Having watched at least a few races from every season since 1979 onwards, I'd
say Channel 4 is the best reporting team Formula 1 has had so far.

------
Balgair
I grew up around racing and cars, not F1, but SCCA, NHRA, NSCAR and the like.

F1 is just plain boring. Yes, the tech is ASTOUNDING and really got me into
engineering to begin with. Taking into account the elasticity of titanium
piston rods, the down force aerodynamics, the regen braking, all that jazz, it
is all SO COOL.

But, as other commenters point out, the race is won in 10 seconds, there is no
passing anymore. Like the recent Pacquiao or Rousey fights, you can't even
enjoy a single beer before the event is done. There is no drama, there is no
excitement, just a ton of talking by boring people trying to fill time. In F1,
it becomes a match of who does not screw up and make a mistake.

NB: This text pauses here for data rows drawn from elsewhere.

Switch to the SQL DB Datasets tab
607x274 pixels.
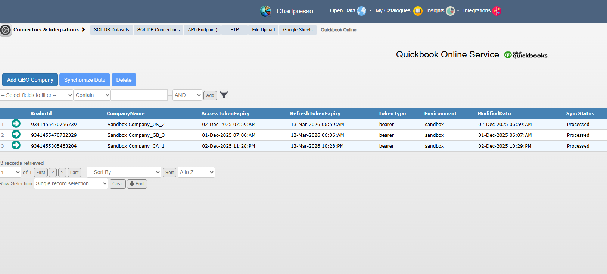(x=111, y=30)
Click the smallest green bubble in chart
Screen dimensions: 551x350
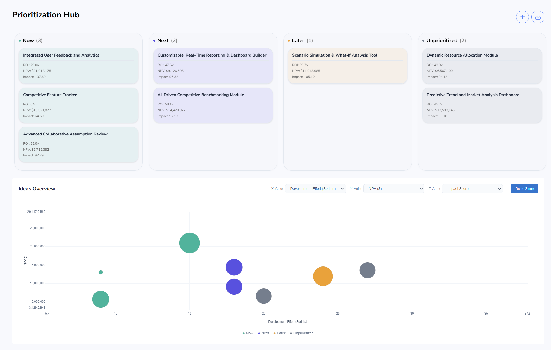point(101,272)
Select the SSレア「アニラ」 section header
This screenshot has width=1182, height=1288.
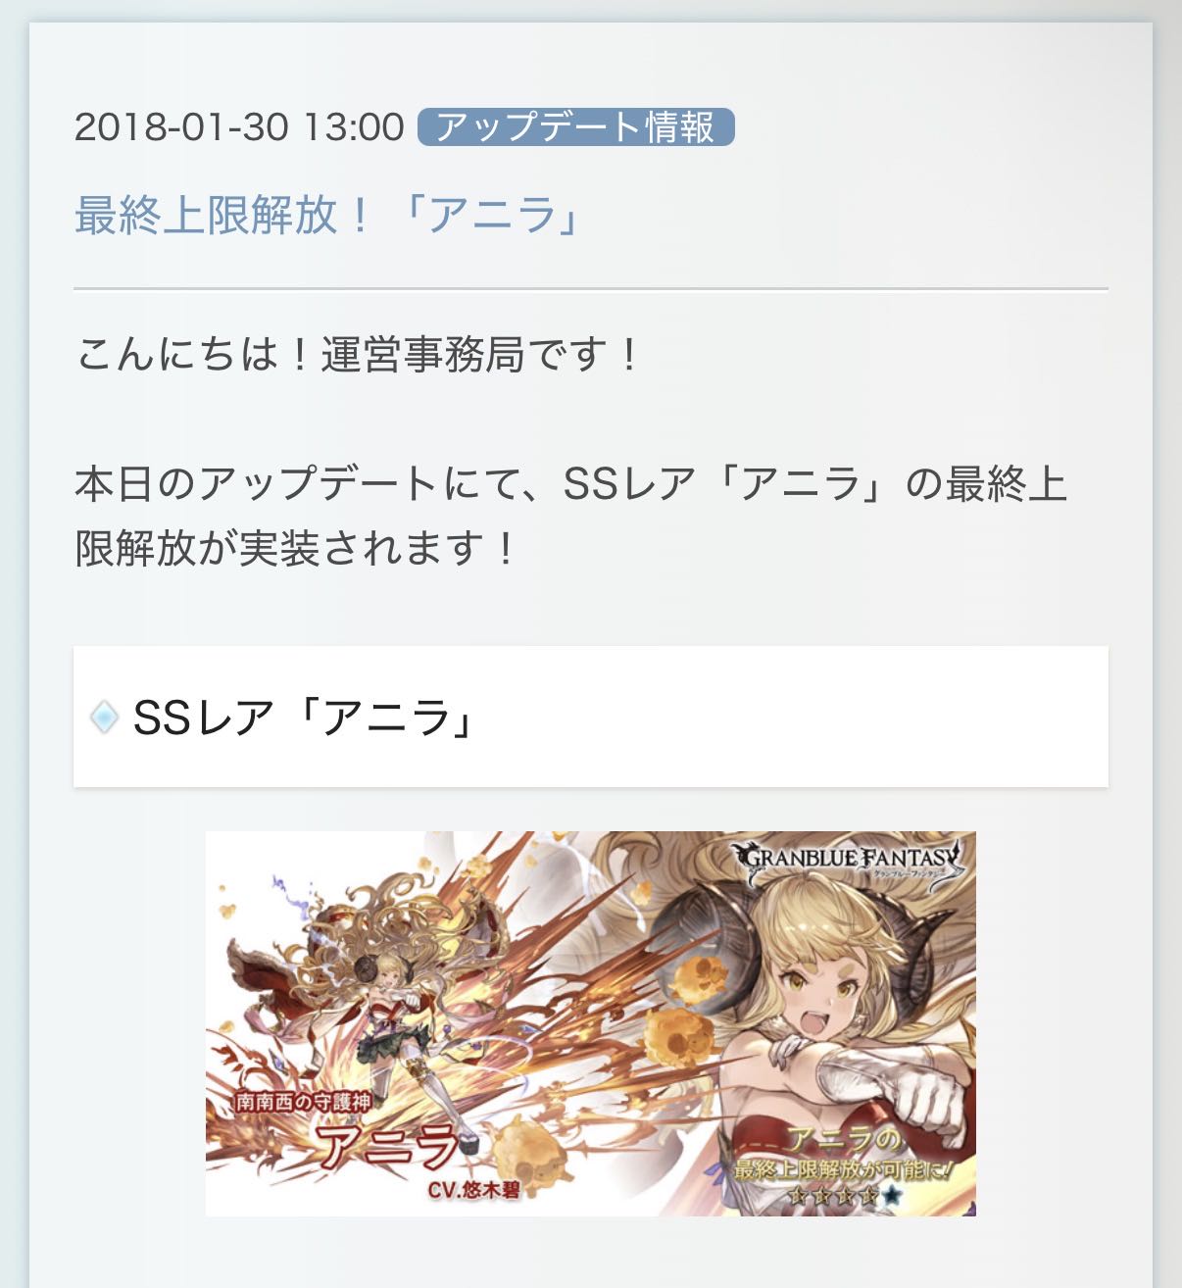(591, 717)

Why watch that? How can I get my own kids into that kind of a 'sport', to them
is it their father sitting on the edge of the seat for about a minute, then
hours of nothing. _Why would they want to watch it?_ They know that they will
never be able to compete at that level, as they know it is all about the money
that we don't have as a family. No amount of hard work will get a little boy
into those seats if dad is not a _B_ illionaire. _Maybe_ they can study really
hard and become a person that does CAD models for one of those teams. But
there are no dreams of F1 cars for little boys anymore. So why bother? What
does F1 have that could keep me watching? If you believe the stats, a lot of
people are asking the same thing:
[http://www.f1fanatic.co.uk/2016/04/20/f1-has-lost-one-
third-...](http://www.f1fanatic.co.uk/2016/04/20/f1-has-lost-one-third-of-its-
tv-audience-since-2008/)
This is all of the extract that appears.